11. In Paragraph 9, The reliability-based search augmentation generation process of step (c) above is, A step of analyzing metadata for each of the multiple candidate documents collected by the above search agent; A negative filtering step for removing documents from a candidate group that have a source corresponding to the domain exclusion information entered by the user; and A step comprising reordering by assigning weights to documents of a type selected from the source filter or documents satisfying a pre-set reliability criterion, Method of providing artificial intelligence agent services.

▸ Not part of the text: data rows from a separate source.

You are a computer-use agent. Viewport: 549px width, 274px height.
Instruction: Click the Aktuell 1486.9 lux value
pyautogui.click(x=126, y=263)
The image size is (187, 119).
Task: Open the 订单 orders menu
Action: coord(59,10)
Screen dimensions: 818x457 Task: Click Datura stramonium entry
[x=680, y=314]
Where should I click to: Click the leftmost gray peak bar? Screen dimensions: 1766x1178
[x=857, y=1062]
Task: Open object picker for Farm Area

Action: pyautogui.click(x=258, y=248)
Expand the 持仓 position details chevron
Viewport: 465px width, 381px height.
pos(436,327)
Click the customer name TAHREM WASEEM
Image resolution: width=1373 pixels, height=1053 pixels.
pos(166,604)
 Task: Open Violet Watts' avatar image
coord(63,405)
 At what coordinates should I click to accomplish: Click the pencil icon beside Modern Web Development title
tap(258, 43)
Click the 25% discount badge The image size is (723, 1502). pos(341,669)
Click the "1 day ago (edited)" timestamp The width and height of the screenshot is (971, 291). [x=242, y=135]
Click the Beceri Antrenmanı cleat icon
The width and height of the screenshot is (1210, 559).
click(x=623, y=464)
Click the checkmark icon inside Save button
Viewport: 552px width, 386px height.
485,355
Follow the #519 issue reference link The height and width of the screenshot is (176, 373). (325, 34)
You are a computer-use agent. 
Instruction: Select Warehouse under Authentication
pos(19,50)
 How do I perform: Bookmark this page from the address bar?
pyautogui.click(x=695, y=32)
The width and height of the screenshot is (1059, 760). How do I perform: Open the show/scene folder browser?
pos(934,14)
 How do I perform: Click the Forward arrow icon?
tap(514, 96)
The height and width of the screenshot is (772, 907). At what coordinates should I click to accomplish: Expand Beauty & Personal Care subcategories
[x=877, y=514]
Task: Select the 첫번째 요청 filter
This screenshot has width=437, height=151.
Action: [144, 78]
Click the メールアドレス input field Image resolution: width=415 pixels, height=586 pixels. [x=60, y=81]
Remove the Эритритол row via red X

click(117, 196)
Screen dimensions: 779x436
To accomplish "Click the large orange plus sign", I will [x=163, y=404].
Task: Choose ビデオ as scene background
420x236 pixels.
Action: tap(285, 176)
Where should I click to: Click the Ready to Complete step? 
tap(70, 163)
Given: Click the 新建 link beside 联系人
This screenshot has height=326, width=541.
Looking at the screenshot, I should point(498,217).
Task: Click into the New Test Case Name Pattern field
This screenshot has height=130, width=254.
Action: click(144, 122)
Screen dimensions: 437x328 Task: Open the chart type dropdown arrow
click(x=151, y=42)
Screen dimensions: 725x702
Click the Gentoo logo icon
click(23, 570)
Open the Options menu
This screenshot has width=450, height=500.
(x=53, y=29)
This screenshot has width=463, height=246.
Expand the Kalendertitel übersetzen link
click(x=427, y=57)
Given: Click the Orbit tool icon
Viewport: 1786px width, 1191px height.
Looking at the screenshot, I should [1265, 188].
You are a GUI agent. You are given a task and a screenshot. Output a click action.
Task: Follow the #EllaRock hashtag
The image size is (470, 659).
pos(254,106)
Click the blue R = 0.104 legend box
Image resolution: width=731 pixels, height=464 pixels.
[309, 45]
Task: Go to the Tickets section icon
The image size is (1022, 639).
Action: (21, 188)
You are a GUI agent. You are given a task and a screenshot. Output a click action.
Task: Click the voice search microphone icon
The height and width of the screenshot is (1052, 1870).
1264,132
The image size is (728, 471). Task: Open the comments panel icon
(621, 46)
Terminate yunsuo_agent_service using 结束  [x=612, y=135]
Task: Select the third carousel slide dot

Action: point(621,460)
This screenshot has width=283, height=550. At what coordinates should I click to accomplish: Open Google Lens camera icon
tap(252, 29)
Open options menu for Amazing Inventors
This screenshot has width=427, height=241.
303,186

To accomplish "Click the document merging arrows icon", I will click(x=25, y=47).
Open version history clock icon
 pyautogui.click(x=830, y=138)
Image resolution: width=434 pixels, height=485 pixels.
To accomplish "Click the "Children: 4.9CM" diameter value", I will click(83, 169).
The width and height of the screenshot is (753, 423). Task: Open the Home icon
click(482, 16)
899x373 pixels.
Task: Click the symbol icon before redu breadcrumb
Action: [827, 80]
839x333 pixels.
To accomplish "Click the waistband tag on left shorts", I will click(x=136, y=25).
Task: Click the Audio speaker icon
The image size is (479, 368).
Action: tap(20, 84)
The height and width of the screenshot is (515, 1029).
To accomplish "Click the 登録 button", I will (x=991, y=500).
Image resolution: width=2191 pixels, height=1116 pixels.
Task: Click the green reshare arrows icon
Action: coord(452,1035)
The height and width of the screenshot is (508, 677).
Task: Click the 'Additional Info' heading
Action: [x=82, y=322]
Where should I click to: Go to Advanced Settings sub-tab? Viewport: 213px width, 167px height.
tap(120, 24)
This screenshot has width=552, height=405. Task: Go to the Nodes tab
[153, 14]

12. In Paragraph 9, The above step (b) is a step of setting the number of logical reasoning steps performed by the artificial intelligence model before generating an answer or the allocation of generateable thought tokens to be increased compared to the normal mode when the deep search mode is activated; and A method comprising the step of generating an execution plan including multiple iterative searches by expanding associated keywords that can be derived from the above natural language query. Method of providing artificial intelligence agent services.

13. In Paragraph 9, The verification interface of step (d) above is, The first area displaying the above final answer and the second area displaying the above supporting documents are provided by dividing them, The above processor generates an index that maps the sentence of the above final answer to the citation section within the above source document, and Characterized by providing a bidirectional cross-referencing function that moves a source document in the second area to a corresponding location and visually highlights the citation section in response to an input in which a user selects a specific sentence in the first area. Method of providing artificial intelligence agent services.

14. In Paragraph 9, The above step (a) further includes the step of receiving a document file uploaded by a user through the search settings interface, and The above step (c) includes the step of parsing the content of the uploaded document file and storing it in a vector database, and the search agent performing a hybrid search that integrates external web search results with the content of the uploaded document file to construct a context. Method of providing artificial intelligence agent services.